Segment Start: Source data

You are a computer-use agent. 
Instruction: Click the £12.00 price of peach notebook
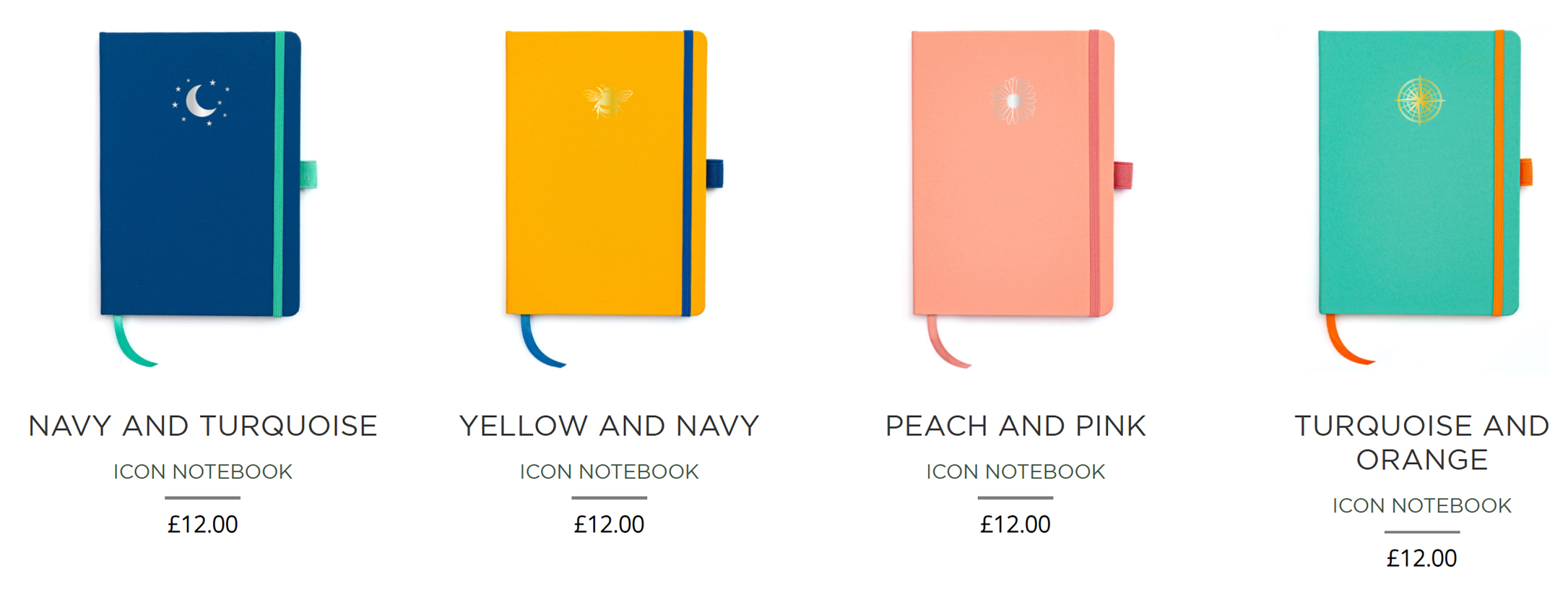1015,525
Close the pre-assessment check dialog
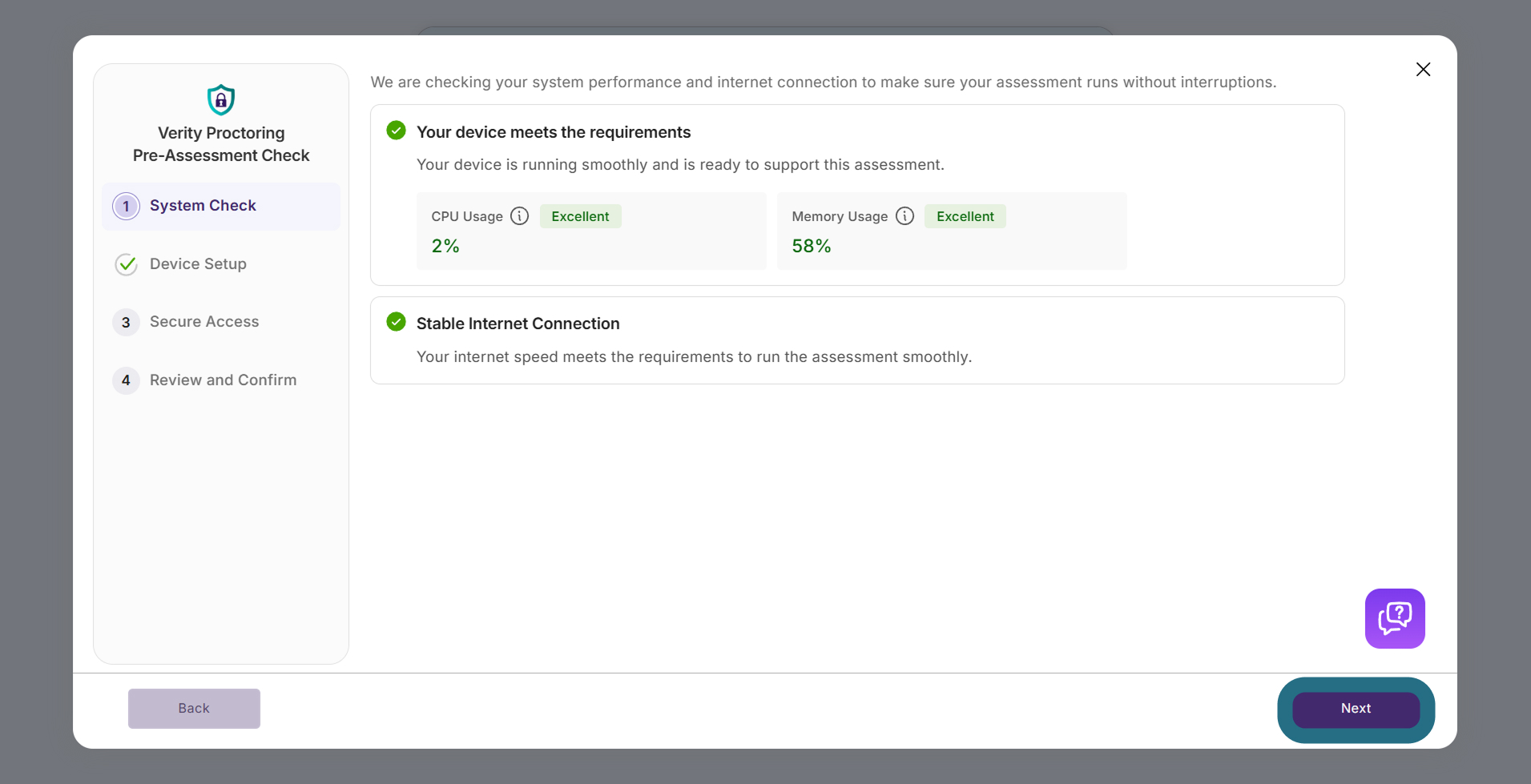This screenshot has width=1531, height=784. (x=1423, y=70)

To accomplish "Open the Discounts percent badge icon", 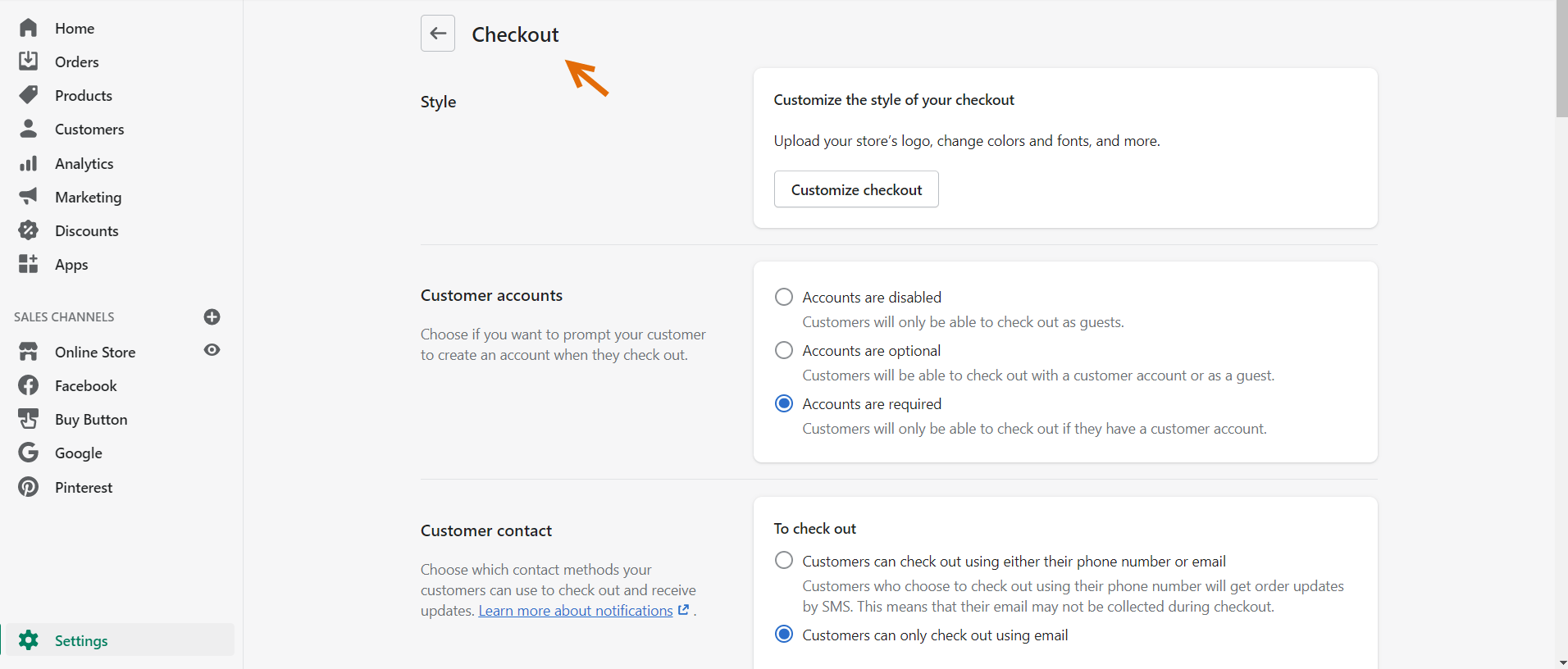I will (29, 230).
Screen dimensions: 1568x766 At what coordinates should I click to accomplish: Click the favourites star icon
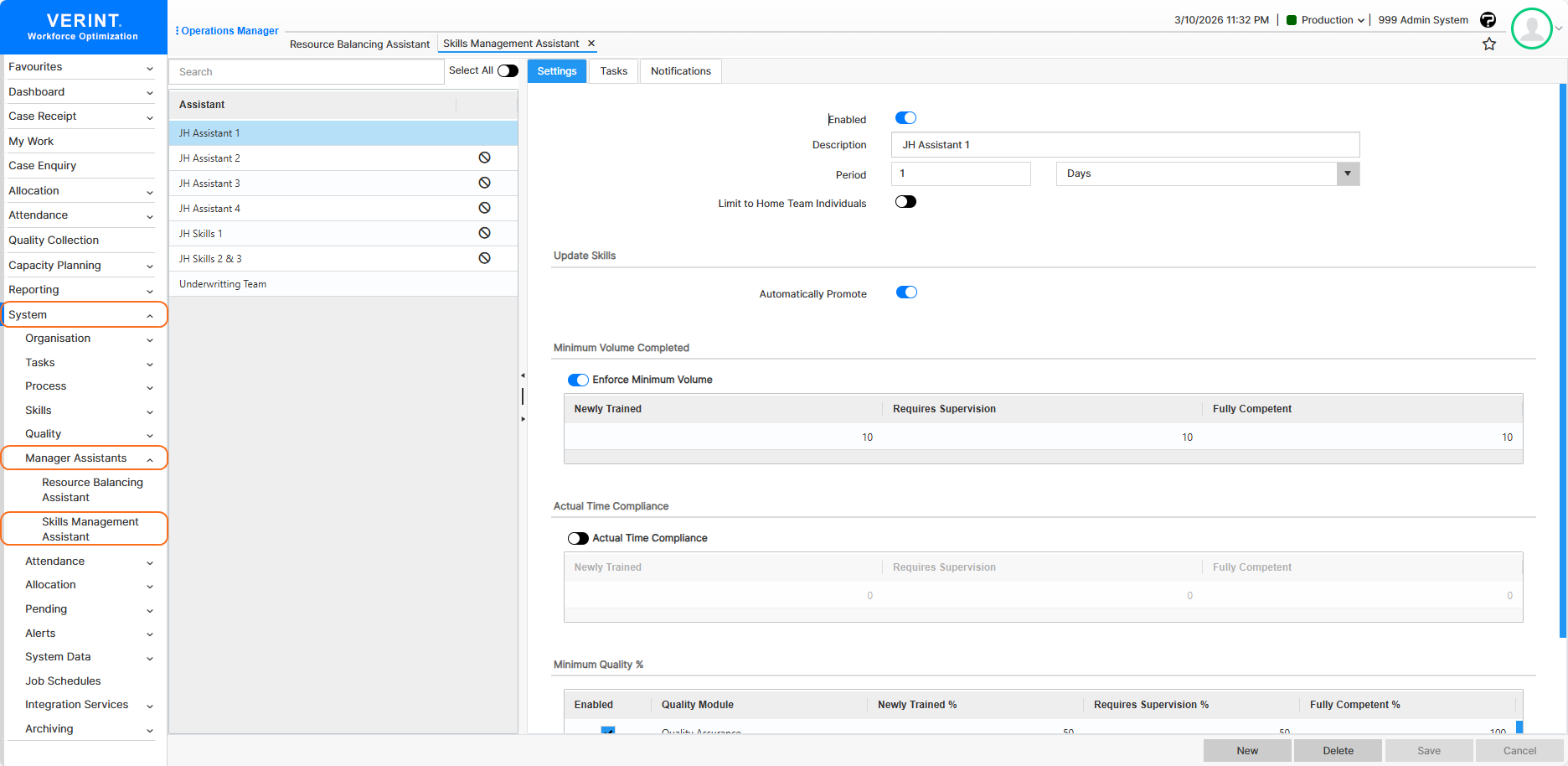click(1488, 44)
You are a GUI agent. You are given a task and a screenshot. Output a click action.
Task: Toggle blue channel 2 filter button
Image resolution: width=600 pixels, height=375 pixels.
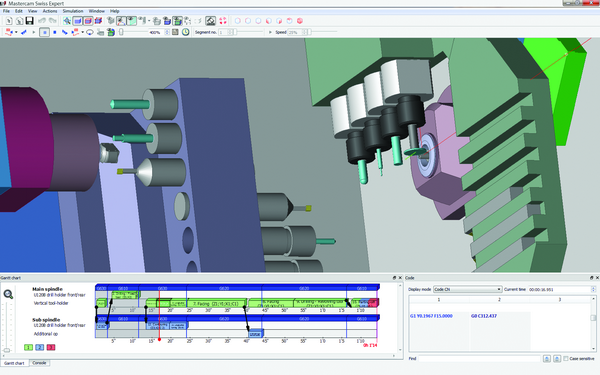pyautogui.click(x=39, y=347)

Segment End: Source data

Prompt. Copy exactly, and only, the lines from the line containing "Image resolution: width=600" through the final line of the material above, with no pictures.

Answer box.
Image resolution: width=600 pixels, height=375 pixels.
pyautogui.click(x=39, y=347)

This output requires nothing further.